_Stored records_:
= Beginning of Section =
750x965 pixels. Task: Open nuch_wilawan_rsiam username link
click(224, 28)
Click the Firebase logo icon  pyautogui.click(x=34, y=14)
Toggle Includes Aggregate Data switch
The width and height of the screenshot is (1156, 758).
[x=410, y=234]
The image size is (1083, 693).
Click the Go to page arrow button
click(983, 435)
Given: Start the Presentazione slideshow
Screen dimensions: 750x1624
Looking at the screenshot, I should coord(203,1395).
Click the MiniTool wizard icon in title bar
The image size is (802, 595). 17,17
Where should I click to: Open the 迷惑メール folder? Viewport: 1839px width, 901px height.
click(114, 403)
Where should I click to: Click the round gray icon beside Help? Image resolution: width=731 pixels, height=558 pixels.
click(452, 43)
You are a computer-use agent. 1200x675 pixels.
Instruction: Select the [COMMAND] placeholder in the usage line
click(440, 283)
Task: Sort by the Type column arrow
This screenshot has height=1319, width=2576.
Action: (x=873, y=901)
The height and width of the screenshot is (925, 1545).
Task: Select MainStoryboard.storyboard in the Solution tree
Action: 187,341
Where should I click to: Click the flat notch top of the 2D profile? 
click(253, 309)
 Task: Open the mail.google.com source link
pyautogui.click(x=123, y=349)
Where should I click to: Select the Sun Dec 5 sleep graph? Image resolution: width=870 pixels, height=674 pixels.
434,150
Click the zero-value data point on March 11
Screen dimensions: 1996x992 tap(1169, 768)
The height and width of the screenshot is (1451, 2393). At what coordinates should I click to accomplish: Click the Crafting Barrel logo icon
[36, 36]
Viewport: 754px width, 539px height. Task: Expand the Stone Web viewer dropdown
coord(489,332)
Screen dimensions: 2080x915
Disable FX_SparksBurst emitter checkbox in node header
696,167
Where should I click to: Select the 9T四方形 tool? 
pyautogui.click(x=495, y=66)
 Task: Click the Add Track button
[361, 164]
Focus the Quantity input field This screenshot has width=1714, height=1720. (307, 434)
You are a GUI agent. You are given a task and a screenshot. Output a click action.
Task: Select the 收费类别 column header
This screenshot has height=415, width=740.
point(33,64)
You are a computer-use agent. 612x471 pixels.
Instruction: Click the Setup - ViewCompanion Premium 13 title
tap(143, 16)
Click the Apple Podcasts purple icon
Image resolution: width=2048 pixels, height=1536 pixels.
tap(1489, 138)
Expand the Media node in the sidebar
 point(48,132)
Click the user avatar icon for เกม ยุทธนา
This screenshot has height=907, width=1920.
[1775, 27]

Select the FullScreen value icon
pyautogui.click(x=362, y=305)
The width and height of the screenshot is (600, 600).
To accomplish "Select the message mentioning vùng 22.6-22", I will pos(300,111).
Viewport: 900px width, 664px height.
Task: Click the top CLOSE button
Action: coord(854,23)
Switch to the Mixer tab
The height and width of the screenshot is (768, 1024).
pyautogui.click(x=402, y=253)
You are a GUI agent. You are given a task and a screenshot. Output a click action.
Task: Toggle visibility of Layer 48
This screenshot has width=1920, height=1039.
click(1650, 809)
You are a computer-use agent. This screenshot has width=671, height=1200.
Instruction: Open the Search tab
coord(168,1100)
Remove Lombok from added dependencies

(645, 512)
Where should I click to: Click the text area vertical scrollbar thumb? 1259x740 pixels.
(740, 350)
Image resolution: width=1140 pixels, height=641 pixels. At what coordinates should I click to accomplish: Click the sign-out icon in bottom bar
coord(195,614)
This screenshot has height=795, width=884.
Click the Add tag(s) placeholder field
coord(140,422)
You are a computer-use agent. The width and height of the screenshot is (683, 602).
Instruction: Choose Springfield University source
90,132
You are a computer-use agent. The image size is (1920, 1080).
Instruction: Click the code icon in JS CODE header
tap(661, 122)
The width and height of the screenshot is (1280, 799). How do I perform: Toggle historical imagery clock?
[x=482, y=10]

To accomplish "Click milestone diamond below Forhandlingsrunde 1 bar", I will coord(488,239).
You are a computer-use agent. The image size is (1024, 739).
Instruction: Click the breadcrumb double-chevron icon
= End of Section =
_WHAT TO PRODUCE_:
Set every record down again exactly as written.

_TASK RESULT_:
750x965 pixels. Task: Open nuch_wilawan_rsiam username link
click(224, 28)
Click the Firebase logo icon  pyautogui.click(x=34, y=14)
Toggle Includes Aggregate Data switch
The width and height of the screenshot is (1156, 758).
[x=410, y=234]
The image size is (1083, 693).
Click the Go to page arrow button
click(983, 435)
Given: Start the Presentazione slideshow
Screen dimensions: 750x1624
Looking at the screenshot, I should coord(203,1395).
Click the MiniTool wizard icon in title bar
The image size is (802, 595). 17,17
Where should I click to: Open the 迷惑メール folder? Viewport: 1839px width, 901px height.
click(114, 403)
Where should I click to: Click the round gray icon beside Help? Image resolution: width=731 pixels, height=558 pixels.
click(452, 43)
You are a computer-use agent. 1200x675 pixels.
Instruction: Select the [COMMAND] placeholder in the usage line
click(440, 283)
Task: Sort by the Type column arrow
This screenshot has height=1319, width=2576.
Action: (x=873, y=901)
The height and width of the screenshot is (925, 1545).
Task: Select MainStoryboard.storyboard in the Solution tree
Action: 187,341
Where should I click to: Click the flat notch top of the 2D profile? 
click(253, 309)
 Task: Open the mail.google.com source link
pyautogui.click(x=123, y=349)
Where should I click to: Select the Sun Dec 5 sleep graph? Image resolution: width=870 pixels, height=674 pixels.
434,150
Click the zero-value data point on March 11
Screen dimensions: 1996x992 tap(1169, 768)
The height and width of the screenshot is (1451, 2393). At what coordinates should I click to accomplish: Click the Crafting Barrel logo icon
[36, 36]
Viewport: 754px width, 539px height. Task: Expand the Stone Web viewer dropdown
coord(489,332)
Screen dimensions: 2080x915
Disable FX_SparksBurst emitter checkbox in node header
696,167
Where should I click to: Select the 9T四方形 tool? 
pyautogui.click(x=495, y=66)
 Task: Click the Add Track button
[361, 164]
Focus the Quantity input field This screenshot has width=1714, height=1720. (307, 434)
You are a GUI agent. You are given a task and a screenshot. Output a click action.
Task: Select the 收费类别 column header
This screenshot has height=415, width=740.
point(33,64)
You are a computer-use agent. 612x471 pixels.
Instruction: Click the Setup - ViewCompanion Premium 13 title
tap(143, 16)
Click the Apple Podcasts purple icon
Image resolution: width=2048 pixels, height=1536 pixels.
tap(1489, 138)
Expand the Media node in the sidebar
 point(48,132)
Click the user avatar icon for เกม ยุทธนา
This screenshot has height=907, width=1920.
[1775, 27]

Select the FullScreen value icon
pyautogui.click(x=362, y=305)
The width and height of the screenshot is (600, 600).
To accomplish "Select the message mentioning vùng 22.6-22", I will pos(300,111).
Viewport: 900px width, 664px height.
Task: Click the top CLOSE button
Action: coord(854,23)
Switch to the Mixer tab
The height and width of the screenshot is (768, 1024).
pyautogui.click(x=402, y=253)
You are a GUI agent. You are given a task and a screenshot. Output a click action.
Task: Toggle visibility of Layer 48
This screenshot has width=1920, height=1039.
click(1650, 809)
You are a computer-use agent. This screenshot has width=671, height=1200.
Instruction: Open the Search tab
coord(168,1100)
Remove Lombok from added dependencies

(645, 512)
Where should I click to: Click the text area vertical scrollbar thumb? 1259x740 pixels.
(740, 350)
Image resolution: width=1140 pixels, height=641 pixels. At what coordinates should I click to accomplish: Click the sign-out icon in bottom bar
coord(195,614)
This screenshot has height=795, width=884.
Click the Add tag(s) placeholder field
coord(140,422)
You are a computer-use agent. The width and height of the screenshot is (683, 602).
Instruction: Choose Springfield University source
90,132
You are a computer-use agent. The image size is (1920, 1080).
Instruction: Click the code icon in JS CODE header
tap(661, 122)
The width and height of the screenshot is (1280, 799). How do I perform: Toggle historical imagery clock?
[x=482, y=10]

To accomplish "Click milestone diamond below Forhandlingsrunde 1 bar", I will coord(488,239).
You are a computer-use agent. The image size is (1024, 739).
Instruction: Click the breadcrumb double-chevron icon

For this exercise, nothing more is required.